Centre for Drug Delivery Research, Faculty of Pharmacy, Universiti Kebangsaan Malaysia, Jalan Raja Muda Abdul Aziz 50300, Kuala Lumpur, Malaysia.
Int J Pharm. 2013 Feb 28;444(1-2):109-19. doi: 10.1016/j.ijpharm.2013.01.024. Epub 2013 Jan 18.
In this study, hydroxytyrosol (HT; a potent antioxidant) was co-administered with hydrocortisone (HC) to mitigate the systemic adverse effects of the latter and to provide additional anti-inflammatory and antioxidant benefits in the treatment of atopic dermatitis (AD). The co-loaded nanoparticles (NPs) prepared had shown different particle sizes, zeta potentials, loading efficiencies, and morphology, when the pH of the chitosan solution was increased from 3.0 to 7.0. Ex vivo permeation data showed that the co-loaded NPs formulation significantly reduced the corresponding flux (17.04μg/cm(2)/h) and permeation coefficient (3.4×10(-3)cm/h) of HC across full-thickness NC/Nga mouse skin. In addition, the NPs formulation showed higher epidermal (1560±31μg/g of skin) and dermal (880±28μg/g of skin) accumulation of HC than did a commercial HC formulation. Moreover, an in vivo study using an NC/Nga mouse model revealed that compared to the other treatment groups, the group treated with the NPs formulation efficiently controlled transepidermal water loss (13±2g/m(2)/h), intensity of erythema (207±12), and dermatitis index (mild). In conclusion, NPs co-loaded with HC/HT is proposed as a promising system for the percutaneous co-delivery of anti-inflammatory and antioxidative agents in the treatment of AD.

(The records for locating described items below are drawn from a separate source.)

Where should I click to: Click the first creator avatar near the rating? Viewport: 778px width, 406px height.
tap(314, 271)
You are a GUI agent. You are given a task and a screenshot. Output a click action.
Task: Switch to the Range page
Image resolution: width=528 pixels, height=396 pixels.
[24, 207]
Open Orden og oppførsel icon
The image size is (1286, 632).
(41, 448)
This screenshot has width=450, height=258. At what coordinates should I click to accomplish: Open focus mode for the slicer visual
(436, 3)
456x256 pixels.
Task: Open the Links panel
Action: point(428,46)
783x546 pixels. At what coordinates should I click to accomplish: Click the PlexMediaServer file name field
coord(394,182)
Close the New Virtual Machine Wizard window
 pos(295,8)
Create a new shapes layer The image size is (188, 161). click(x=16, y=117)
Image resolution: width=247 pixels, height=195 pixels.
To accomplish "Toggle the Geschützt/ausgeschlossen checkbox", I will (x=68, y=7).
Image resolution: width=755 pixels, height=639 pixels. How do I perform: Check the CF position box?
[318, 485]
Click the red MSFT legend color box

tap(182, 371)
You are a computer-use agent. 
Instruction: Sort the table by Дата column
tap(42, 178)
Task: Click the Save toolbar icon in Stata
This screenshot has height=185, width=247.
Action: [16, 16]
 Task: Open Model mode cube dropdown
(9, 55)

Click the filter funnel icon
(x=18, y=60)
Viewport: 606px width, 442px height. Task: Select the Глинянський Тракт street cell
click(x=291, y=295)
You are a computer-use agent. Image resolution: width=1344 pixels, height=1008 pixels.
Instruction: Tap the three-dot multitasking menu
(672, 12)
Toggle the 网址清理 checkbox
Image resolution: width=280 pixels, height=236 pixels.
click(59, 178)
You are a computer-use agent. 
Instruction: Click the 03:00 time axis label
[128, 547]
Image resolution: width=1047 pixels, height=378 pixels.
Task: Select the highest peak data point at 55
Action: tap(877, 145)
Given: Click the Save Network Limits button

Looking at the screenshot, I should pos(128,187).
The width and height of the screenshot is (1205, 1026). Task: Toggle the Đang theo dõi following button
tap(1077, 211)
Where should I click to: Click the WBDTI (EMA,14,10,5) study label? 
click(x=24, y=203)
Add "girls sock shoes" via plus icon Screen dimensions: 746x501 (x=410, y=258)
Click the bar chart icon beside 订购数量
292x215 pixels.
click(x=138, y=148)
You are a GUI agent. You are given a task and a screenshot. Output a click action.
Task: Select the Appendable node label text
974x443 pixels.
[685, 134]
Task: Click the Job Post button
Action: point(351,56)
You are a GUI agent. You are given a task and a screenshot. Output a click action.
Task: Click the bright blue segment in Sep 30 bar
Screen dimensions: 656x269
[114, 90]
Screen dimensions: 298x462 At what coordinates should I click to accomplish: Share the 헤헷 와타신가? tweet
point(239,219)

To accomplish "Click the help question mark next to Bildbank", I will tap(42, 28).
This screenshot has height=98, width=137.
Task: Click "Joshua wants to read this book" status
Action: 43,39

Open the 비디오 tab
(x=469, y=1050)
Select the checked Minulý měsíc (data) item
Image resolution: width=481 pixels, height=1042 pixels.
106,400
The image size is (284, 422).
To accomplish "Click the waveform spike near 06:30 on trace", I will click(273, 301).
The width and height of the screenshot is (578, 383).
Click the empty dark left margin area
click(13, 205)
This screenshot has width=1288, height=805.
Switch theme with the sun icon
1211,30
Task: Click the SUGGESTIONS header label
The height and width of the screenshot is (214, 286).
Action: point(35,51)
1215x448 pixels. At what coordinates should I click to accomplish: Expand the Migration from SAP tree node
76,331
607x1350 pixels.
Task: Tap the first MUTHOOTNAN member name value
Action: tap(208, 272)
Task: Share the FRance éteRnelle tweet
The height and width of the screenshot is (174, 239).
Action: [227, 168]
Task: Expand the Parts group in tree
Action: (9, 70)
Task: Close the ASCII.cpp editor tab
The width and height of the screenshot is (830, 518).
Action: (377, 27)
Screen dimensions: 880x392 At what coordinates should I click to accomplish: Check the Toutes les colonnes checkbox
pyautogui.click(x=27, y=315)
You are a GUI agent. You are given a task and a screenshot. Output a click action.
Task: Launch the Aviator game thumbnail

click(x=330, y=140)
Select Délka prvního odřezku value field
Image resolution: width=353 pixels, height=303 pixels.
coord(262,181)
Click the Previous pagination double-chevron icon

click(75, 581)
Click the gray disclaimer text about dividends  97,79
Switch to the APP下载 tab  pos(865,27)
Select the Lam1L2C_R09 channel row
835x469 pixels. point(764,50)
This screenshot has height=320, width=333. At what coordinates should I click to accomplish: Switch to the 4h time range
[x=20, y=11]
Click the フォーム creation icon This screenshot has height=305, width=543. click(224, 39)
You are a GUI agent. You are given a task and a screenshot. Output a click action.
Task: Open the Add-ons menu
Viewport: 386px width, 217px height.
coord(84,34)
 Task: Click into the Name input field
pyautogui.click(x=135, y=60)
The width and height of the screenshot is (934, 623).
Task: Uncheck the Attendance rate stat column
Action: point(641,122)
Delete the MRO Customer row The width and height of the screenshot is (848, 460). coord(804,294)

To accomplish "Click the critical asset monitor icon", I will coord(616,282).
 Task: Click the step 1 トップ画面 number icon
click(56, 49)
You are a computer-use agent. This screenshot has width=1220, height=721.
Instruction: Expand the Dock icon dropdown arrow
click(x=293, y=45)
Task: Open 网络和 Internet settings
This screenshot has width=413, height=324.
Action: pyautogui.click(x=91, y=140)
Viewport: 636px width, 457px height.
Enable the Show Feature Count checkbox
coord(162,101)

在这项研究中,羟基酪醇(HT;一种有效的抗氧化剂)与氢化可的松(HC)联合给药,以减轻后者的全身不良反应,并在治疗特应性皮炎(AD)方面提供额外的抗炎和抗氧化作用。当壳聚糖溶液的 pH 值从 3.0 增加到 7.0 时,所制备的共载纳米颗粒(NPs)显示出不同的粒径、Zeta 电位、载药效率和形态。体外渗透数据表明,共载 NPs 制剂显著降低了 HC 穿过全厚 NC/Nga 小鼠皮肤的相应通量(17.04μg/cm(2)/h)和渗透系数(3.4×10(-3)cm/h)。此外,NPs 制剂显示出比商业 HC 制剂更高的 HC 在表皮(1560±31μg/g 皮肤)和真皮(880±28μg/g 皮肤)中的积累。此外,使用 NC/Nga 小鼠模型的体内研究表明,与其他治疗组相比,用 NPs 制剂治疗的组有效地控制了经表皮水分流失(13±2g/m(2)/h)、红斑强度(207±12)和皮炎指数(轻度)。总之,共载 HC/HT 的 NPs 被提议作为一种有前途的系统,用于经皮共递抗炎和抗氧化剂治疗 AD。